[STDCXX-239] std::num_get::do_get() cannot parse nan, infinity - ASF JIRA

Details

Type: New Feature
Status: Open
Priority: Major
Resolution: Unresolved
Affects Version/s: 4.1.2, 4.1.3, 4.1.4, 4.2.0, 4.2.1
Fix Version/s: 4.3.0
Component/s: 22. Localization
Labels:
None
Environment:

all

Severity:
Usability

Description

Moved from the Rogue Wave bug tracking database:

***Created By: sebor @ Apr 04, 2000 07:13:59 PM***
The num_get<> facet's do_get() members fail to take the special strings [-]inf[inity] and [-]nan into account. The facet reports an error when it encounters such strings. See 7.19.6.1 and 7.19.6.2 of C99 for a list of allowed strings.

The fix for this will not be trivial due to the messy implementation of the facets. It might be easier just to rewrite them from scratch.

The testcase below demonstrates the incorrect behavior. Modified test case added as tests/regress/src/test_issue22564.cpp - see p4 describe 22408.

$ g++ ... test.cpp
$ a.out 0 1 inf infinity nan INF INFINITY NAN
sscanf("0", "%lf") --> 0.000000
num_get<>::do_get("0", ...) --> 0.000000
sscanf("1", "%lf") --> 1.000000
num_get<>::do_get("1", ...) --> 1.000000
sscanf("inf", "%lf") --> inf
num_get<>::do_get("inf", ...) --> error
sscanf("infinity", "%lf") --> inf
num_get<>::do_get("infinity", ...) --> error
sscanf("nan", "%lf") --> nan
num_get<>::do_get("nan", ...) --> error
sscanf("INF", "%lf") --> inf
num_get<>::do_get("INF", ...) --> error
sscanf("INFINITY", "%lf") --> inf
num_get<>::do_get("INFINITY", ...) --> error
sscanf("NAN", "%lf") --> nan
num_get<>::do_get("NAN", ...) --> error

$ cat test.cpp

#include <iostream>
#include <locale>
#include <stdio.h>
#include <string.h>

using namespace std;

int main (int argc, const char *argv[])
{
num_get<char, const char*> nget;

for (int i = 1; i != argc; ++i)

{ double x = 0, y = 0; ios::iostate err = ios::goodbit; nget.get (argv [i], argv [i] + strlen (argv [i]), cin, err, x); if (1 != sscanf (argv [i], "%lf", &y)) printf ("sscanf(\"%s\", \"%%lf\") --> error\n", argv [i]); else printf ("sscanf(\"%s\", \"%%lf\") --> %f\n", argv [i], y); if ((ios::failbit | ios::badbit) & err) printf ("num_get<>::do_get(\"%s\", ...) --> error\n", argv [i]); else printf ("num_get<>::do_get(\"%s\", ...) --> %f\n", argv [i], x); }

}

***Modified By: sebor @ Apr 09, 2000 09:31:49 PM***
Fixed with p4 describe 22544. Test case fixed with p4 describe 22545. Closed.
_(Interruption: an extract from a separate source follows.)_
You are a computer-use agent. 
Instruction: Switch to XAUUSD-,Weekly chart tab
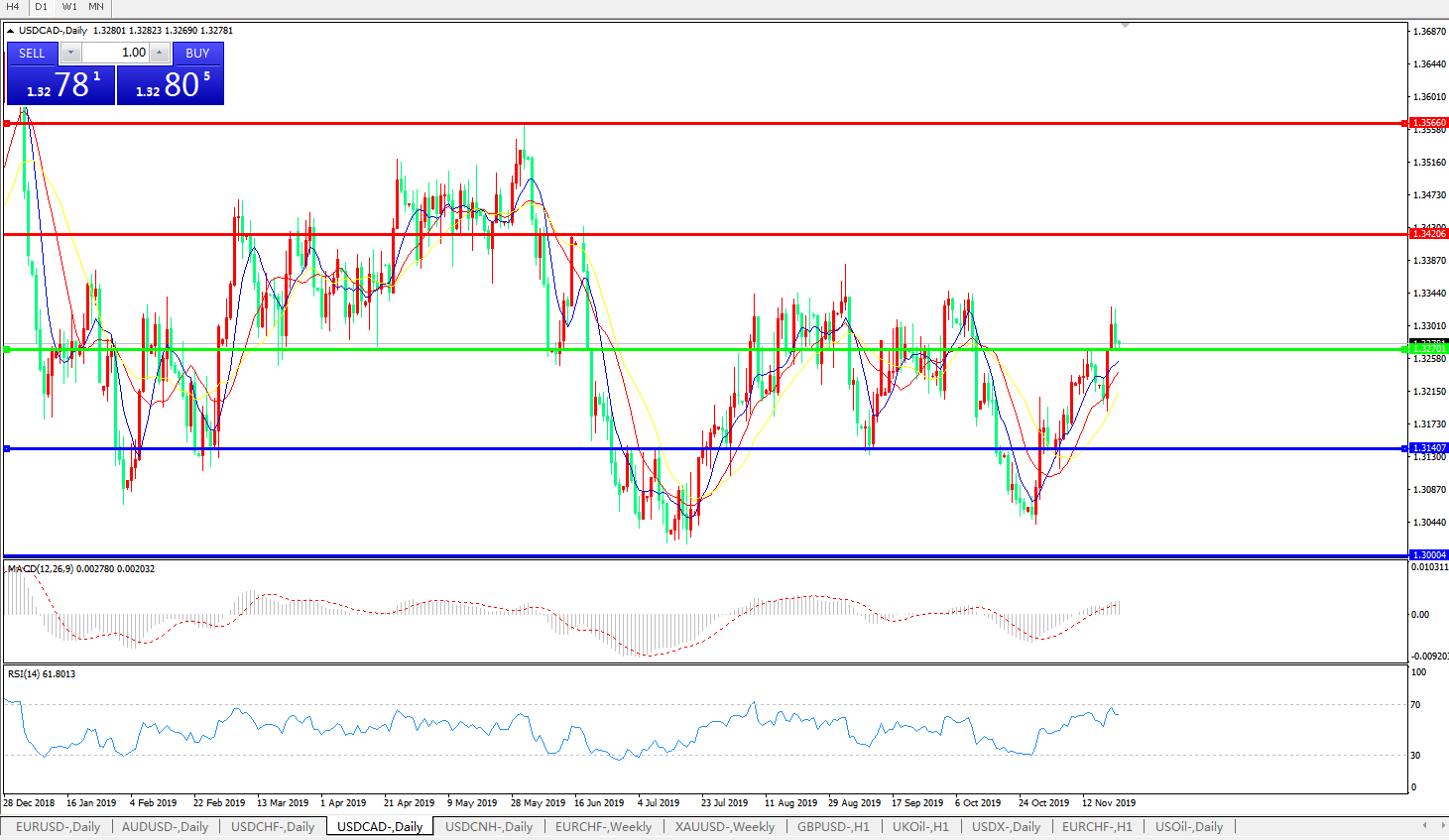pyautogui.click(x=724, y=826)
***Modified By: leroy @ Mar 30, 2001 03:09:11 PM***
Change 22544 by sebor@sebor_dev_killer on 2000/04/09 20:30:50

Added support for inf[inity] and nan[(n-char-sequence)] as described
in 7.19.6.1, p8 of C99.
nan(n-char-sequence) currently treated the same as nan due to poor
implementation of std::num_get<> and supporting classes - fix requires
at least a partial rewrite of the facet.

Resolves Onyx #22564 (and the duplicate #22601).

Affected files ...

... //stdlib2/dev/source/src/include/rw/numbrw#17 edit
... //stdlib2/dev/source/src/include/rw/numbrw.cc#12 edit
... //stdlib2/dev/source/vendor.cpp#17 edit

***Modified By: sebor @ Apr 03, 2001 08:46:50 PM***
It looks like this is actually not a bug and the fix is wrong (even as an extension). Here's some background...
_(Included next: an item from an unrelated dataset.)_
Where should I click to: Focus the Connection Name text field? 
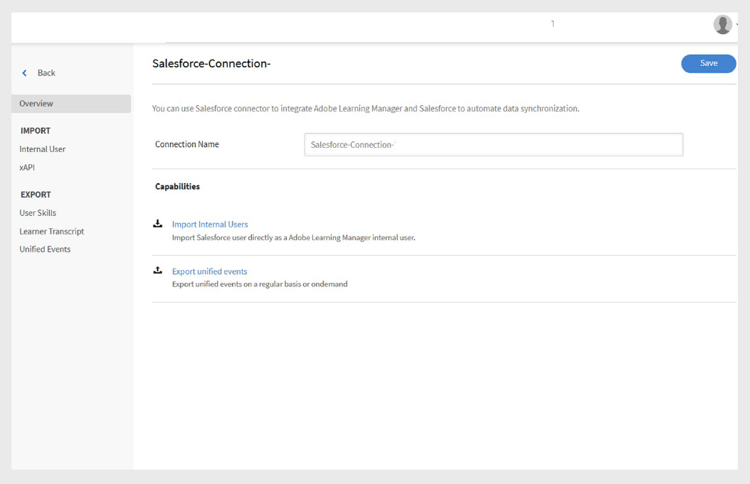coord(494,144)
Subject: Is this a permissible extension?
Date: Thu, 8 Feb 2001 18:16:18 -0500 (EST)
From: Andrew Koenig <ark@research.att.com>
Reply-To: c++std-lib@research.att.com

To: C++ libraries mailing list
Message c++std-lib-8281

Suppose we execute

double x;

std::cin >> x;

at a point where the input stream contains

NaN

followed perhaps by other characters.

One might plausibly expect an implementation to set x to NaN
on an implementation that supports IEEE floating-point.

Surely the standard cannot mandate such behavior, because not
every implementation knows what NaN is. However, on an implementation
that does support NaN, is such behavior a permitted extension?

My first attempt at an answer is no, because if I track through the
standard, I find that the behavior of this statement is defined
as being identical to the behavior of strtod in c89, and that behavior
requires at least one digit in the input in order for the intput to
be valid. However, I might have missed something. Have I?

***Modified By: sebor @ Apr 03, 2001 08:48:03 PM***
Subject: Re: Is this a permissible extension?
Date: Fri, 09 Feb 2001 09:28:25 -0800
From: Matt Austern <austern@research.att.com>
Reply-To: c++std-lib@research.att.com
Organization: AT&T Labs - Research
References: 1 , 2

To: C++ libraries mailing list
Message c++std-lib-8284

Andrew Koenig wrote:

> Fred> In "C" locale, only decimal floating-point constants are valid.
> Fred> So, no NaN nor Infinity is allowed.
>
> Yes – I was talking about the default locale.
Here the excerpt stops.